I’m working on Jetson Nano with deepstream-6.0 and handling a 3264x2464 RTSP input.
I’ve trained a detectnet_v2 resnet_18 model using the tao_toolkit.
What resolutions should I use for training and inference? Is it necessary to resize all the images to 960x544 during training?
And when running inference, can I provide the input as 3264x2464 and expect it to be automatically resized?
The training resolution and inferencing resolution is decided by the model input layer resolution.
The larger the model input resolution, the larger the model size.
DeepStream SDK is only an inferencing framework. Since you have trained the models, you should have known about the model input resolution.
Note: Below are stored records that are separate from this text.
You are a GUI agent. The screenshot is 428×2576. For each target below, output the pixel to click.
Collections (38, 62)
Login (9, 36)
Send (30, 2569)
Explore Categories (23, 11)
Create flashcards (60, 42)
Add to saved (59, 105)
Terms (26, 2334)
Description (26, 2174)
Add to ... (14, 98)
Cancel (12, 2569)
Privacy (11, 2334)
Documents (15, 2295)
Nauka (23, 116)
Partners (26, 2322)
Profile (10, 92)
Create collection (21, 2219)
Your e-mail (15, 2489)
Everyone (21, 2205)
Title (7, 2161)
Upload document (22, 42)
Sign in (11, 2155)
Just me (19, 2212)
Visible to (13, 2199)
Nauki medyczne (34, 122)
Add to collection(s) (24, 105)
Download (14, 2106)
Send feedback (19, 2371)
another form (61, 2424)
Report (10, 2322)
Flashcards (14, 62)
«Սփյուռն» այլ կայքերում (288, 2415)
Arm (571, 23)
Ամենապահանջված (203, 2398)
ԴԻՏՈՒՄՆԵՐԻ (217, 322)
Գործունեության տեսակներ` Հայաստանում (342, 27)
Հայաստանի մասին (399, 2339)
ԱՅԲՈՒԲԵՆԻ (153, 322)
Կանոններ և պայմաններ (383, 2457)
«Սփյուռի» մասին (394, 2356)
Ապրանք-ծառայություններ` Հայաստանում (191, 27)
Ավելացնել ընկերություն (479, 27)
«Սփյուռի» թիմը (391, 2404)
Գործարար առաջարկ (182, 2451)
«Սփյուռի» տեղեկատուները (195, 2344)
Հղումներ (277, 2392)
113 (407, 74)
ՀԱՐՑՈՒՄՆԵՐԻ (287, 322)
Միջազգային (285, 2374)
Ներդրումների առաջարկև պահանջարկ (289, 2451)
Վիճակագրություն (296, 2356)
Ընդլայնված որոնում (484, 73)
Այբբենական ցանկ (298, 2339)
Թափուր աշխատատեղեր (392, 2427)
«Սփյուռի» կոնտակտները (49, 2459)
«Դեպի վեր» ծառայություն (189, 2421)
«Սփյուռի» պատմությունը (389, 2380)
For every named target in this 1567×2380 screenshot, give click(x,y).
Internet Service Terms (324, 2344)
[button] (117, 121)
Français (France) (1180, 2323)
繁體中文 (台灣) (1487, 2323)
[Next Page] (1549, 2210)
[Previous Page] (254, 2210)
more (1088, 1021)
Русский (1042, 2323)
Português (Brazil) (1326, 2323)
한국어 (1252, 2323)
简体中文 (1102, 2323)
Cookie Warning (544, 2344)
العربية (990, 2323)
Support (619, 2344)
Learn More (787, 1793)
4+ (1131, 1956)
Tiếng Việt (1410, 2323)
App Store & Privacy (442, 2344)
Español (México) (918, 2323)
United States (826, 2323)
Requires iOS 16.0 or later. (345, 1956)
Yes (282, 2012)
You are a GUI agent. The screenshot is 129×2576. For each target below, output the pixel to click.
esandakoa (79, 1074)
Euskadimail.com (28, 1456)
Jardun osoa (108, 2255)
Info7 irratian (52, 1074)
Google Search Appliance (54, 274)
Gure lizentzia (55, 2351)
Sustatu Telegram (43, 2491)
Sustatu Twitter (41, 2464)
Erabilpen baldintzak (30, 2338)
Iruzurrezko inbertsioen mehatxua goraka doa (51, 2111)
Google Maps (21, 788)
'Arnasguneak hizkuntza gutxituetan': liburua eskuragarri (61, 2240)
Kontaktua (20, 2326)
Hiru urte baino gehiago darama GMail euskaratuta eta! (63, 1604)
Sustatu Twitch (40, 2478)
For inferencing with DeepStream SDK, you can use gst-nvinfer to deploy your trained model. The resize, format conversion,… are done inside DeepStream, the only thing you have to do is to fill the configurations with proper parameters. Please refer to DeepStream samples. C/C++ Sample Apps Source Details — DeepStream 6.2 Release documentation
Thanks,
Do you think it would be effective to train the TrafficamNet model using images captured from a height of 12 feet in order to detect cars and pedestrians?
Or should i train another architecture from scratch ?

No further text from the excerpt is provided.